Comparing Speech-to-Text APIs for Bubble: Whisper AI & AssemblyAI
There are some incredibly powerful speech-to-text APIs available that you can link right in with your Bubble app, allowing your users to upload audio files and video files and create a transcript from them. We've already got a video showing you how to use the Whisper API to convert speech to text, but I want this video to be a quick comparison of another service that is Assembly AI.
Price Comparison
The key points I would say is one is price, which is that measured in per minute, the Whisper API is 0.006 dollars, whereas the Assembly API is 0.015 dollars. So the Assembly API is roughly double the price of the Whisper API.

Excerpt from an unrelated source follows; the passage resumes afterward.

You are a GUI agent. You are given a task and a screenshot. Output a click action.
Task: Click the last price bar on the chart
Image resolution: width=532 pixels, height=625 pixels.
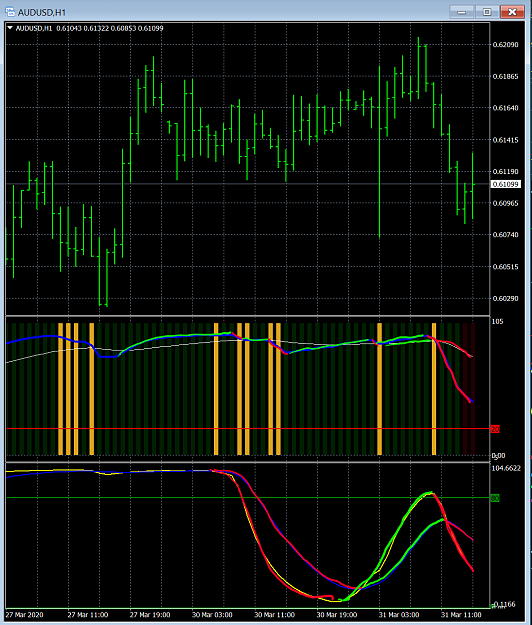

Limitations of Whisper API
But there are some limitations of Whisper that in a side project I'm building has led me to use Assembly AI. One of those, one of the things that is gonna restrict you is that Whisper currently does not accept files larger than 25 megabytes. And that's gonna be particularly difficult if you are wanting to transcribe videos, as an HD video is easily going to exceed 25 megabytes.
Challenges for No-Code Builders
And also, if you're a no-code builder like me, you're not going to have the technical skill to incorporate some library that does compression, you'd have to use another external service to compress your audio or video files, and that increases your cost overall. But Whisper API is very good at accepting some very common formats. And also, I have to say it has the edge on speed.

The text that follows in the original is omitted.